Written request
Starting with the line containing "Given: Go back using the artifact back arrow" and going on through the end of the records, rewrite those lines with "Open" replaced by "Launch" and everything else left unchanged. Leave the pictures out of your answer.

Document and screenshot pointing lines
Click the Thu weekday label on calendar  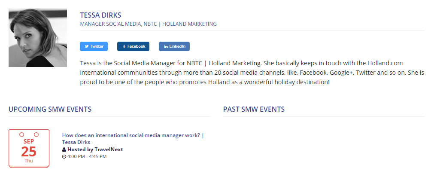click(29, 161)
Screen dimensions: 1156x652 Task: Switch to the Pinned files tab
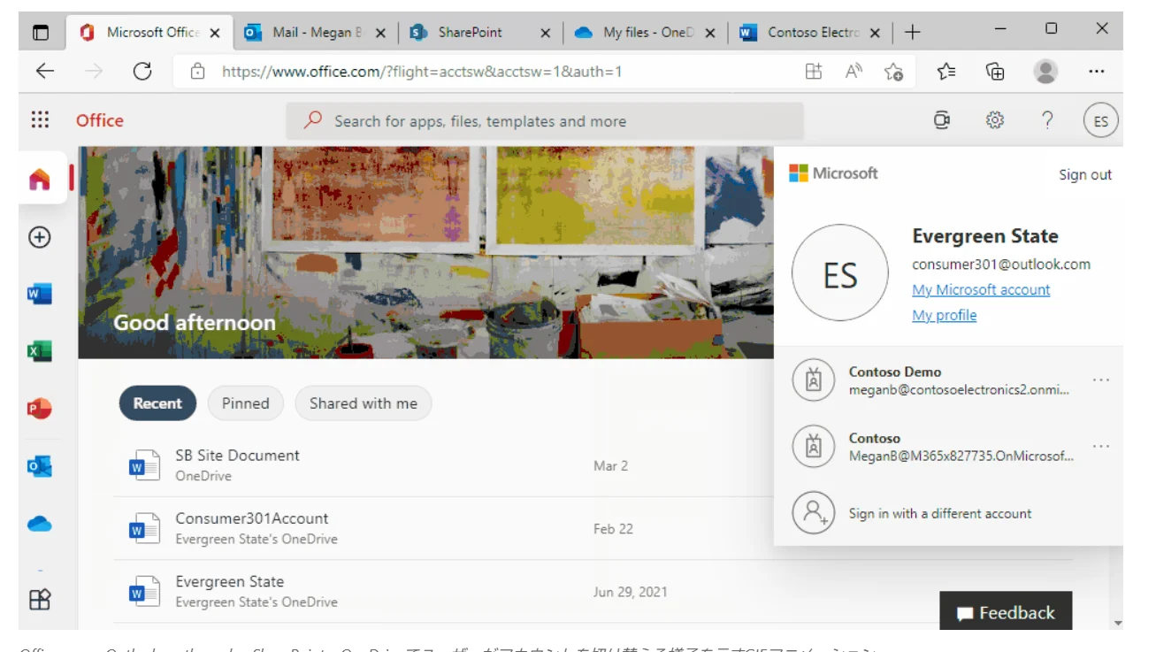(x=245, y=403)
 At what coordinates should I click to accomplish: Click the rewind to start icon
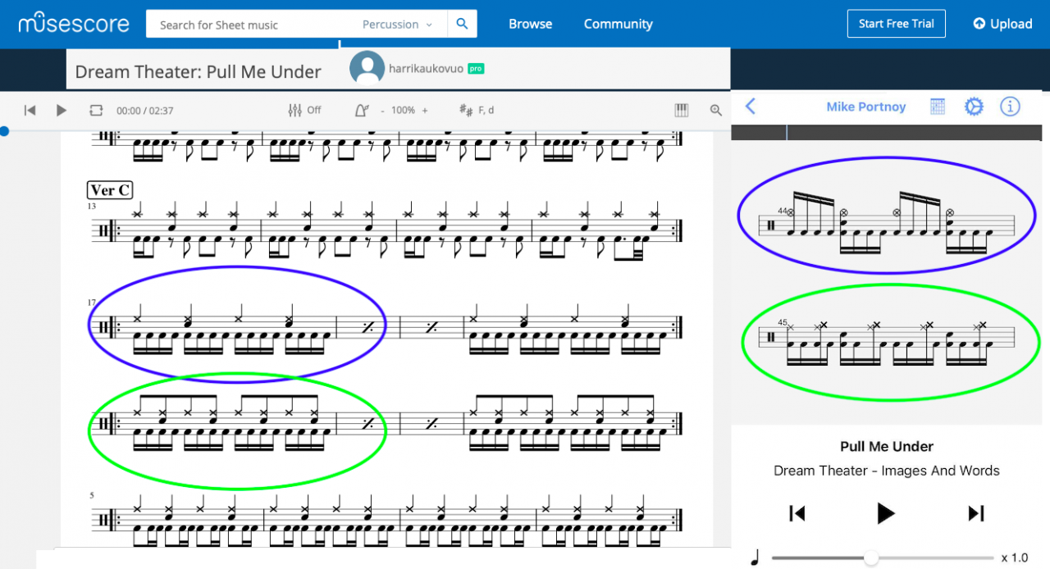tap(30, 110)
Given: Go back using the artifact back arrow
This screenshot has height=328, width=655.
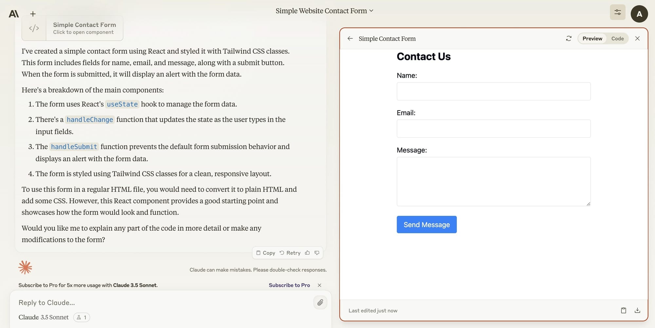Looking at the screenshot, I should [350, 38].
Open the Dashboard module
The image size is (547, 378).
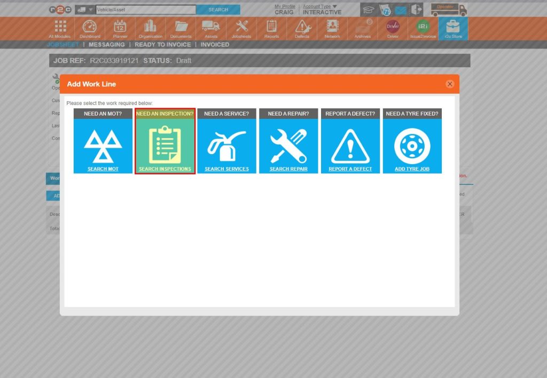click(x=89, y=28)
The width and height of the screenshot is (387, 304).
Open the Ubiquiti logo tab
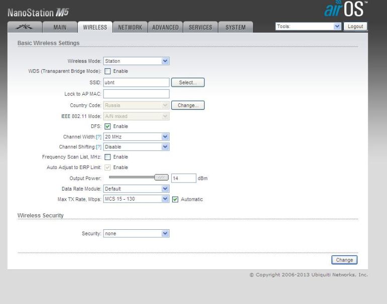(23, 27)
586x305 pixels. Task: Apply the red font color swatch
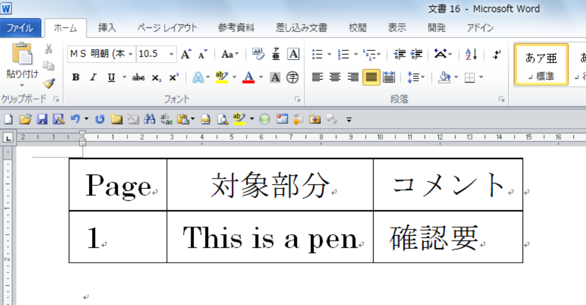pyautogui.click(x=248, y=77)
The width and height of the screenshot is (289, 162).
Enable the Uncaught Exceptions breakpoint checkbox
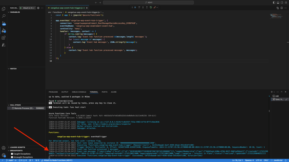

Finished task
Given: Go back using the artifact back arrow
This screenshot has height=328, width=655.
Looking at the screenshot, I should [350, 38].
Launch the Dashboard module
The image size is (547, 378).
click(x=89, y=28)
The width and height of the screenshot is (387, 304).
Launch the Ubiquiti logo tab
(23, 27)
586x305 pixels. Task: Apply the red font color swatch
pyautogui.click(x=248, y=77)
The width and height of the screenshot is (289, 162).
Enable the Uncaught Exceptions breakpoint checkbox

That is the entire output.